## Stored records
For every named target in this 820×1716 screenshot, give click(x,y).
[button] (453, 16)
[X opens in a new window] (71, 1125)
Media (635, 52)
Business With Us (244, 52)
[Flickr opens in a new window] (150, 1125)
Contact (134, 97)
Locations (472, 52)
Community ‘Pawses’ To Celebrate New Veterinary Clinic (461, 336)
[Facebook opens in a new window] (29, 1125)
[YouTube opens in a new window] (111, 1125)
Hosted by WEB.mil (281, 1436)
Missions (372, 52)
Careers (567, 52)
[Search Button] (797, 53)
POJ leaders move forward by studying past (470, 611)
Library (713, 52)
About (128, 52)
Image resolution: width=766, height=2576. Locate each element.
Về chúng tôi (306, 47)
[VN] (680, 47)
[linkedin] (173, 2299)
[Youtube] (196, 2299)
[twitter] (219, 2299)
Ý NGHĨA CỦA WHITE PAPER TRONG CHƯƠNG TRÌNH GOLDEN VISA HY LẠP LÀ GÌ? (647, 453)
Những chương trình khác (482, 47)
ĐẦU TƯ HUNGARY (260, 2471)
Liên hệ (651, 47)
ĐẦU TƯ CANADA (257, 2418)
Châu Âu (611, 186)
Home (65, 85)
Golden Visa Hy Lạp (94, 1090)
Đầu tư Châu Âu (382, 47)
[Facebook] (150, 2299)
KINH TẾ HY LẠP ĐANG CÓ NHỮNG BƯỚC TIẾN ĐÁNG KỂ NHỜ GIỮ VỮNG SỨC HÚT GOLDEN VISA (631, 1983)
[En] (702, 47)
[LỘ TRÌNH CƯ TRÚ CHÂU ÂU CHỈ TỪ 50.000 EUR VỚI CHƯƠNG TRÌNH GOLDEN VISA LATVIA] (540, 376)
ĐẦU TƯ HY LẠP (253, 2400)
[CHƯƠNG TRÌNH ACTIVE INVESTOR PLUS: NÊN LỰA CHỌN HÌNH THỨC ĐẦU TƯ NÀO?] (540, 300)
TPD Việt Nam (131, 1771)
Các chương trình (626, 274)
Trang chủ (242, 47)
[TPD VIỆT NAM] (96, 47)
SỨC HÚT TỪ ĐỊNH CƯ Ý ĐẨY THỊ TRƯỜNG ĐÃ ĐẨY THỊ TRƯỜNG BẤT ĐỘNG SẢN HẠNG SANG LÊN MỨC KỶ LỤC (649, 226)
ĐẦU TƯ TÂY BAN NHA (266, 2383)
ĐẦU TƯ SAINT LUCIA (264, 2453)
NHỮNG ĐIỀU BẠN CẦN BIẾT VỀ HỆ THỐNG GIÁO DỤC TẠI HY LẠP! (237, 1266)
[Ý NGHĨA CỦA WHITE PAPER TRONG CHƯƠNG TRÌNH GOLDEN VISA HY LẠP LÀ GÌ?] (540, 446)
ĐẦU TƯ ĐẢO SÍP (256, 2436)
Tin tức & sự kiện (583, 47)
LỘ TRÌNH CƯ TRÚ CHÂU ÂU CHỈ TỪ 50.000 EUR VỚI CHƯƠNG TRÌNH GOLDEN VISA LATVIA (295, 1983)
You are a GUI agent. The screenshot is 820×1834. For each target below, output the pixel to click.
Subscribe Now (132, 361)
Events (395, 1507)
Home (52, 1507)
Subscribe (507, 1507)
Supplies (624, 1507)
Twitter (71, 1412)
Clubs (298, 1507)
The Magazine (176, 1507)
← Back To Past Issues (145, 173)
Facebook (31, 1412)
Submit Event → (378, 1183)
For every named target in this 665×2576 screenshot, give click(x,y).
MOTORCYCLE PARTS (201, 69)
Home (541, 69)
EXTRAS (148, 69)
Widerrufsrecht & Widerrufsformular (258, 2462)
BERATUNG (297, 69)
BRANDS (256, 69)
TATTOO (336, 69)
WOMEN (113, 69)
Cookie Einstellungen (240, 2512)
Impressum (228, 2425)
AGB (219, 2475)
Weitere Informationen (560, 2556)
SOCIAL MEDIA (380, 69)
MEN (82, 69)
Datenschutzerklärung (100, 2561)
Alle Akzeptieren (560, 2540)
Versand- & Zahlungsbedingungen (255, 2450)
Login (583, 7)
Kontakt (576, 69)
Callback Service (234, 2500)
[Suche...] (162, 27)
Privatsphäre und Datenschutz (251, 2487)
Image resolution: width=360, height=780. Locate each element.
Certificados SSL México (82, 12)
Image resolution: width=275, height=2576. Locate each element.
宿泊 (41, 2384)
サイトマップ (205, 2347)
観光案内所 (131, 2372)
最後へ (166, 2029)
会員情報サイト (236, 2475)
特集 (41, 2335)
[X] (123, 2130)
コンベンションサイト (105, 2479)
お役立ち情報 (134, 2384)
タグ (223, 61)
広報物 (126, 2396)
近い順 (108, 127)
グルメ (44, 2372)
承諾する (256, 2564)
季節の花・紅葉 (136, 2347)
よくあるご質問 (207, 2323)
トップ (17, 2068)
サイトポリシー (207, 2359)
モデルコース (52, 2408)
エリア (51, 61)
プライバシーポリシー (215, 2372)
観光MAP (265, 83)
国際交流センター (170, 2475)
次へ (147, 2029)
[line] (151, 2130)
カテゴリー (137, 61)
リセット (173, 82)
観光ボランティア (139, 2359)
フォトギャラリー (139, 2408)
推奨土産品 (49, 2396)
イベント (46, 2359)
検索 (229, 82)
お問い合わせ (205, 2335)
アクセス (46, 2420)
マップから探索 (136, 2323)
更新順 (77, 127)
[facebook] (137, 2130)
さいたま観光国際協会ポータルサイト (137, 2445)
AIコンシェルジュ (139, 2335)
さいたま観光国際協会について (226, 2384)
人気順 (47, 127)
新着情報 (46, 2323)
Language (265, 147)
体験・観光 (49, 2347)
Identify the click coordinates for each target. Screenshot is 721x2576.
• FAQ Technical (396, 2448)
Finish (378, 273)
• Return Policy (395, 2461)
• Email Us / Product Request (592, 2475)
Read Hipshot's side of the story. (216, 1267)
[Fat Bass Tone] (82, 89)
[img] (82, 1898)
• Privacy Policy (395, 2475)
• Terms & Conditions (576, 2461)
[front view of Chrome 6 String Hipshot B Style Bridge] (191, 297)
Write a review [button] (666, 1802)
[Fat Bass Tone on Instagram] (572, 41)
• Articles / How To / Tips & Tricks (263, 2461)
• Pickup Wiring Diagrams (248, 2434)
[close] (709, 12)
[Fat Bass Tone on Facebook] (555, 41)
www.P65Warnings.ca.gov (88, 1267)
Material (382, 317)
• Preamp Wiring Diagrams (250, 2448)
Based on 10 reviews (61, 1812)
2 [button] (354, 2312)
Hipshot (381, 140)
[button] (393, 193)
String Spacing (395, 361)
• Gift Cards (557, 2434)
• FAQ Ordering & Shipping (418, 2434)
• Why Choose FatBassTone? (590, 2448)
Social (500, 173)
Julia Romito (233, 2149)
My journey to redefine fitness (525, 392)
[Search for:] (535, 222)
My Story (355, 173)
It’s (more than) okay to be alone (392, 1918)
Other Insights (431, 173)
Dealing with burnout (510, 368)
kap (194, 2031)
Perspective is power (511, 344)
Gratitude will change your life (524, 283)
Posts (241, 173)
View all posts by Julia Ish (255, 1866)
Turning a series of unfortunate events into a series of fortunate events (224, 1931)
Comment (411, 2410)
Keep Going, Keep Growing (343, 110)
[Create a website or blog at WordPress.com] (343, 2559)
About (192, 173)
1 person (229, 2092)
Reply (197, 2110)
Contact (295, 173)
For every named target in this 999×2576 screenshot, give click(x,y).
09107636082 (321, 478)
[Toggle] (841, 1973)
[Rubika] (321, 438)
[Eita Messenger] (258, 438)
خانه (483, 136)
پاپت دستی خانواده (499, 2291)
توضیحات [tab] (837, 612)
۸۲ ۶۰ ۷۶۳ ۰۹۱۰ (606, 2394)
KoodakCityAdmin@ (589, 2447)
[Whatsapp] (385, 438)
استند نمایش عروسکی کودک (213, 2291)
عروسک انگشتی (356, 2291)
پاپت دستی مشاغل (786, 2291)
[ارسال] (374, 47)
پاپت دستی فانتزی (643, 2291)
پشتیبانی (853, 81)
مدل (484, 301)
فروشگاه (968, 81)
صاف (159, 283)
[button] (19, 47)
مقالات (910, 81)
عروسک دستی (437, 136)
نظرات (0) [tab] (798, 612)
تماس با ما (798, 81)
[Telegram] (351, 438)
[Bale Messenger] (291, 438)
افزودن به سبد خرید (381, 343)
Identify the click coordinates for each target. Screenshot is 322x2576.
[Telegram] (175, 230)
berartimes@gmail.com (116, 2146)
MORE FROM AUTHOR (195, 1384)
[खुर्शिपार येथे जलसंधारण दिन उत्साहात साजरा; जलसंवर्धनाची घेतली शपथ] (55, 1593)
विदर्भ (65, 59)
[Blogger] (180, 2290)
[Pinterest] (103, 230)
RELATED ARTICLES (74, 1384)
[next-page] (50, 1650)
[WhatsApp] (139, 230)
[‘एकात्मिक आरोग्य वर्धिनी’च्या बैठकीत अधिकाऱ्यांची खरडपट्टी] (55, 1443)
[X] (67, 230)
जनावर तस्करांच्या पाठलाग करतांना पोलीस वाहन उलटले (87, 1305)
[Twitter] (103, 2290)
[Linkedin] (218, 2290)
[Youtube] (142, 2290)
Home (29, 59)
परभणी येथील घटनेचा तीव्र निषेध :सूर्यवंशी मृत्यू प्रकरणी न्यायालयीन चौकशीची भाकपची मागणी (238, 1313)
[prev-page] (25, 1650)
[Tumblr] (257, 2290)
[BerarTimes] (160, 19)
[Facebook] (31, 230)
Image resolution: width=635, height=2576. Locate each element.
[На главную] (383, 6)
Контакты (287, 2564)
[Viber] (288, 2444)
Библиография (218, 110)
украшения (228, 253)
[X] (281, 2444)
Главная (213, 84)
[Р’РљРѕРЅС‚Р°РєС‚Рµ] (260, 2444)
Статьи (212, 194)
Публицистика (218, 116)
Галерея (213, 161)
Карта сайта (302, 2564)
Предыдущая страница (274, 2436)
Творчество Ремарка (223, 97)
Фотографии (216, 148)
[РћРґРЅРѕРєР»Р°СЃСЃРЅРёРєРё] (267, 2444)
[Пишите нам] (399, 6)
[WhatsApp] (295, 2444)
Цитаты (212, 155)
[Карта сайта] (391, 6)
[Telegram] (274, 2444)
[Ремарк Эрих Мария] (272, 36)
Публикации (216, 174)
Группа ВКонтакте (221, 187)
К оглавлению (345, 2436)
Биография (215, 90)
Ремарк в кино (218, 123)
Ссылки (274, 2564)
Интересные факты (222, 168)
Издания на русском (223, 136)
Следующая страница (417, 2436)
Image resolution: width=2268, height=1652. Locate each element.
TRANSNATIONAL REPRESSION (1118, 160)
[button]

## PROBLEM DESCRIPTION
Copy the lines above exactly. Start with the line containing "Comment (411, 2410)", end with the line containing "[Rubika] (321, 438)", and include both.

## SOLVED PROBLEM
Comment (411, 2410)
Keep Going, Keep Growing (343, 110)
[Create a website or blog at WordPress.com] (343, 2559)
About (192, 173)
1 person (229, 2092)
Reply (197, 2110)
Contact (295, 173)
For every named target in this 999×2576 screenshot, give click(x,y).
09107636082 (321, 478)
[Toggle] (841, 1973)
[Rubika] (321, 438)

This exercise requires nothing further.